Let flood tax revenue flow into struggling cities
The first question anyone should raise about the Johnstown Flood tax – an 18 percent levy on alcohol sales in Pennsylvania – is why is it still there? Why should people keep paying this tax, decades after Johnstown was able to rebuild in the wake of a 1936 flood? The short answer is: Because it’s a sweet, sweet revenue plum. Subsequent legislatures not only didn’t kill a tax that outlived its purpose, but raised it twice. (Originally it was 10 percent.) Now it brings in $240 million a year.

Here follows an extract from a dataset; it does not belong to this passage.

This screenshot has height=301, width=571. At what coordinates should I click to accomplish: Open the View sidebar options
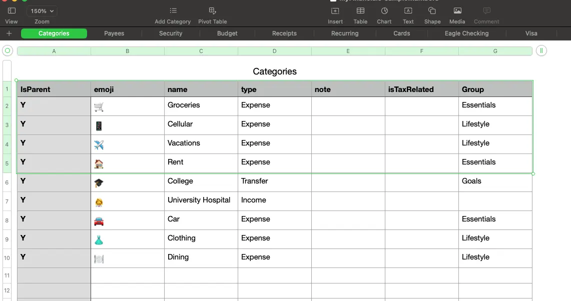pyautogui.click(x=12, y=11)
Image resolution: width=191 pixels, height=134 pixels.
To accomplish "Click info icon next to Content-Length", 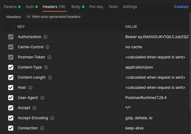I will click(50, 77).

State Rep. Robert Freeman, D-Northampton, has devised a rational plan to distribute the tax to municipalities struggling under the weight of tax-exempt properties.
Many towns, including county seats and those that are home to colleges, feel this pinch. Under Freeman’s bill, which was approved by state House Local Government Committee, Easton would receive $1.8 million, Bethlehem $3 million and Allentown $6 million.
Freeman has addressed some of the initial flaws in the legislation. For example, shares for Philadelphia and Pittsburgh would be capped. The bill faces tough vetting before the House Appropriations Committee, which will be soliciting suggestions on plugging a $240 million budget hole.
Yet the time to respond to the needs of cities and boroughs dealing with tax-exempt property is now – while the state is still enjoying budget surpluses. Freeman’s strategy is a response to a dilemma that municipal officials have been bringing up for years.
If the Legislature doesn’t have the stomach to kill an obsolete tax – and no one is holding his breath – it should recognize that many towns are going under through no fault of their own, and redirect the flood tax revenue.
Freeman’s bill would address this need.